Berkshire also bought back $2.6 billion of its own shares in the first quarter and a small amount in the first three weeks of April.
The results were released ahead of Berkshire’s annual shareholder meeting in Omaha, a weekend that draws tens of thousands of people to the city.
Buffett, 93, has led Berkshire since 1965, transforming it from a struggling textile company into a conglomerate that includes dozens of businesses, including Geico, the BNSF railroad, Berkshire Hathaway Energy, Dairy Queen and See’s Candies.
The diversification has led many investors, not just Buffett fans, to view Berkshire as a stable long-term investment, even amid recession fears and worries about the banking industry.
GEICO HELP YOU EARN
Insurance profits rose 80% to $5.2 billion.
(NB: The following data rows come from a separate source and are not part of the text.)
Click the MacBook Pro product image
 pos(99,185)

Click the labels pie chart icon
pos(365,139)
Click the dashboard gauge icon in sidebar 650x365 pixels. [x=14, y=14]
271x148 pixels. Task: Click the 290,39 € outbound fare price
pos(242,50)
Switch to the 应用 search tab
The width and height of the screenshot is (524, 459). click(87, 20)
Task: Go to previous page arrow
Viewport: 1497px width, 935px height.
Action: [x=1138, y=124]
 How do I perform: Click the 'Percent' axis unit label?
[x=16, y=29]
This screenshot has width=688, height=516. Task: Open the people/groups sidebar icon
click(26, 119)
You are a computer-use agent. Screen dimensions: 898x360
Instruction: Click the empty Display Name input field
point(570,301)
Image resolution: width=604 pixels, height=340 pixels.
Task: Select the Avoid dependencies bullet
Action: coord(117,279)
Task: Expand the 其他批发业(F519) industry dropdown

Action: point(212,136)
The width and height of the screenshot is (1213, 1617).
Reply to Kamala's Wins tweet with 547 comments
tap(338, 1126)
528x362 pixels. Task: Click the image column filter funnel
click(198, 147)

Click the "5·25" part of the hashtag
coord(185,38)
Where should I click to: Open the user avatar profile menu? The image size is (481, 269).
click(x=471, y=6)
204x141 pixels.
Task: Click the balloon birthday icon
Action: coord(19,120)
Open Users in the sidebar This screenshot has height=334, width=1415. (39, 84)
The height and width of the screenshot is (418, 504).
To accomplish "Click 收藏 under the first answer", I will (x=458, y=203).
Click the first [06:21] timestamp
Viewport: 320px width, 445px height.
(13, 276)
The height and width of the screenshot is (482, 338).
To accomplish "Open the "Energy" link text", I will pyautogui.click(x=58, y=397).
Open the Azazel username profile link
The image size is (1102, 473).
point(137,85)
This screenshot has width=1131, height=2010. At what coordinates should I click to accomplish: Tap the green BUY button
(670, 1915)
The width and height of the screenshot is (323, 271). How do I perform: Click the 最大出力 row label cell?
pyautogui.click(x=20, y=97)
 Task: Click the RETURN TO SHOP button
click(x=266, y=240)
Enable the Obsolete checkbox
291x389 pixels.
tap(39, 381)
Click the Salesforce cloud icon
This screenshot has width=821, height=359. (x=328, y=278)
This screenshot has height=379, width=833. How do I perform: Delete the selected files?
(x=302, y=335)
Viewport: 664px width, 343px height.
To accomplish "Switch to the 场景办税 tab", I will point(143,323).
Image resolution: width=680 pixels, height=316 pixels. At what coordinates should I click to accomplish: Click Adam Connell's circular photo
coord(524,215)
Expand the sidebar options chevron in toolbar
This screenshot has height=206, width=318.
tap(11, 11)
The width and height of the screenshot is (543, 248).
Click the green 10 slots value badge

That included a more than doubling of underwriting profits at Geico, which benefited from higher rates and a significant reduction in the percentage of premiums it used to pay casualty losses.
BNSF railroad earnings fell 8%, partly due to lower fuel surcharges and “unfavorable business structure.”
Berkshire Hathaway Energy’s earnings rose 72% as improved utility operating performance helped offset rising legal costs at real estate brokerage HomeServices of America stemming from a nationwide brokerage commission settlement.
The energy business still faces billions of dollars in claims against its PacifiCorp unit over the 2020 wildfires in Oregon.